The Ancient and Primitive Rite of Memphis-Misraïm is a masonic rite founded in Naples, Italy in September 1881 by the merger of two older rites; the Rite of Misraïm and the Rite of Memphis. Although founded in 1881, its predecessors have their origins in the 18th century. The system is sometimes known as "Egyptian Freemasonry" due to the invocation of hermetic-derived esoteric symbolism referencing Ancient Egypt in its system of degrees.

Memphis-Misraïm was governed internationally under a Grand Hierophant from 1881 until 1923. This first of these was Giuseppe Garibaldi, the famous military leader of the Risorgimento, who had also been Grand Master of the Grand Orient of Italy.
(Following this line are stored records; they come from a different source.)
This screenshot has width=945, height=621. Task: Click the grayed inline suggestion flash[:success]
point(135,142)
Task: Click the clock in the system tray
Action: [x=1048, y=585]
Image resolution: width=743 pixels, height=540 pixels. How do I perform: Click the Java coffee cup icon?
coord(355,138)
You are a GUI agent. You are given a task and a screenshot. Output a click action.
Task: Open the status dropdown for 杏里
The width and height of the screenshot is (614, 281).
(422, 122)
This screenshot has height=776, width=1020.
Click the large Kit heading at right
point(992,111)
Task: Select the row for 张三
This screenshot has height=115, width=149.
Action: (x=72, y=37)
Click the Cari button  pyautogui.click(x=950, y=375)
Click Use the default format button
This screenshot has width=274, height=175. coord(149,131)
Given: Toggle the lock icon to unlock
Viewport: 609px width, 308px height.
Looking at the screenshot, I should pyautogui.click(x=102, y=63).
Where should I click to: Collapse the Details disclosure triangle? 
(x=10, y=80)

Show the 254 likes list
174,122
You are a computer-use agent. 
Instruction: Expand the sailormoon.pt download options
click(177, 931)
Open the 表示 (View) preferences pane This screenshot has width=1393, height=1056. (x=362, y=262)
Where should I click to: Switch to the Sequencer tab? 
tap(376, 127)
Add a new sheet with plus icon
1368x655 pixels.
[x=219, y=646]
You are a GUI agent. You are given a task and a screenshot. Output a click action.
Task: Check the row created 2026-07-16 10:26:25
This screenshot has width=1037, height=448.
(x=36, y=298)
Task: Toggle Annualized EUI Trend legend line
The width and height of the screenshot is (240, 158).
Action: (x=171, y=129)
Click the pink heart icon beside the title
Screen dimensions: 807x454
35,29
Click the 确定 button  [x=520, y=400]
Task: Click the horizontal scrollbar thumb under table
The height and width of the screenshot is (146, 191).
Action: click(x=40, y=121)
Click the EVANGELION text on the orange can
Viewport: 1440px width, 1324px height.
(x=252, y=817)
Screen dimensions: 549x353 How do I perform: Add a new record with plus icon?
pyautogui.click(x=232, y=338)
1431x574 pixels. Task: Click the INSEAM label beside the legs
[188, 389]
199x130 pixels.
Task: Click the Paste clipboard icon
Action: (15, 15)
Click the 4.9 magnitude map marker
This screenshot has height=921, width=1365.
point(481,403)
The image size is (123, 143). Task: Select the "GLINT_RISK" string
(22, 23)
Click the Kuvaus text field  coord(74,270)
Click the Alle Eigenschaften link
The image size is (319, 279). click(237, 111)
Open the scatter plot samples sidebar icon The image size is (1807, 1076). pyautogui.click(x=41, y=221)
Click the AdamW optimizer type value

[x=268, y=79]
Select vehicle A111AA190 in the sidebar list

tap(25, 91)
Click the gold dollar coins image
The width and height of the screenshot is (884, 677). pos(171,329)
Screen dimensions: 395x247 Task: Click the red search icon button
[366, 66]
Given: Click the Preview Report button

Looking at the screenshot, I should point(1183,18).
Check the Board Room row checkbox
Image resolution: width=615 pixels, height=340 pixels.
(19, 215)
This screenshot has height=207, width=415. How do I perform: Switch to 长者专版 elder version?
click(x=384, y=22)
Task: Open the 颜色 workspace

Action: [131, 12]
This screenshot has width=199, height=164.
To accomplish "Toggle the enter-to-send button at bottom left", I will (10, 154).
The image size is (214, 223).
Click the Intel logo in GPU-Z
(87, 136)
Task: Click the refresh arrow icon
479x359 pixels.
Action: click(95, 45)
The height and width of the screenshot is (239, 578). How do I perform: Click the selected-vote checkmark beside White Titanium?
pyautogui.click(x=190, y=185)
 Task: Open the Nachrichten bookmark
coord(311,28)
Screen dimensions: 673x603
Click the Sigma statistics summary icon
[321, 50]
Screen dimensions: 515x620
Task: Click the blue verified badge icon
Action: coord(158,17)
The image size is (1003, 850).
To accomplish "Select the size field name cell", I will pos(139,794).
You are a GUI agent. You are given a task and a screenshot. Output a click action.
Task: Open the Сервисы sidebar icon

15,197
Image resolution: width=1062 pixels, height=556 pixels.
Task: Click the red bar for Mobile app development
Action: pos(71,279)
After his death, there was factionalism within the organisation, until eventually, the English freemason John Yarker emerged as Grand Hierophant in 1902. He was succeeded by Theodor Reuss in 1913 until his death in 1923.

The group in France, later renamed the Grande Loge Française du Rite ancien et primitif de Memphis-Misraïm continued to exist, despite the cessassion of activities from the international governance after Reuss' death. Charles Detré (Tedé), Jean Bricaud, Constant Chevillon, Charles-Henry Dupont, Robert Ambelain and Gérard Kloppel were Grand Masters of the French organisation. In particular, Ambelain played a significant role in reforming the rituals of Memphis-Misraïm in 1960.

Recognition by mainstream Freemasonry
	
The Rite of Memphis-Misraim is not practiced by any Regular Masonic organization.

History

The Rite of Misraïm
From as early as 1738, one can find traces of this Rite filled with alchemical, occult and Egyptian references, with a structure of 90 degrees. Joseph Balsamo, called Cagliostro, a key character of his time, gave the Rite the impulse necessary for its development. Very close to the Grand Master of the Order of the Knights of Malta, Manuel Pinto de Fonseca, Cagliostro founded the Rite of High Egyptian Masonry in 1784. Between 1767 and 1775 he received the Arcana Arcanorum, which are three very high hermetic degrees, from Sir Knight Luigi d’Aquino, the brother of the national Grand Master of Neapolitan Masonry. In 1788, he introduced them into the Rite of Misraïm and gave a patent to this Rite.

It developed quickly in Milan, Genoa and Naples. In 1813, it was introduced by Joseph, Michel and Marc Bédarride.

The Rite of Memphis

The Rite of Memphis was constituted by Jacques Étienne Marconis de Nègre in 1838, as a variant of the Rite of Misraïm, combining elements from Templarism and chivalry with Egyptian and alchemical mythology. It had at least two lodges (“Osiris” and “Des Philadelphes”) at Paris, two more (“La Bienveillance” and “De Heliopolis”) in Brussels, and a number of English supporters. The Rite gained a certain success among military Lodges. It took on a political dimension and in 1841 it became dormant, probably because of the repression following the armed uprising of Louis Blanqui’s Société des Saisons in 1839.  With the overthrow of Louis-Philippe in 1848, the Order was revived on March 5, with its most prominent member being Louis Blanc, a socialist member of the provisional government with responsibility for the National Workshops.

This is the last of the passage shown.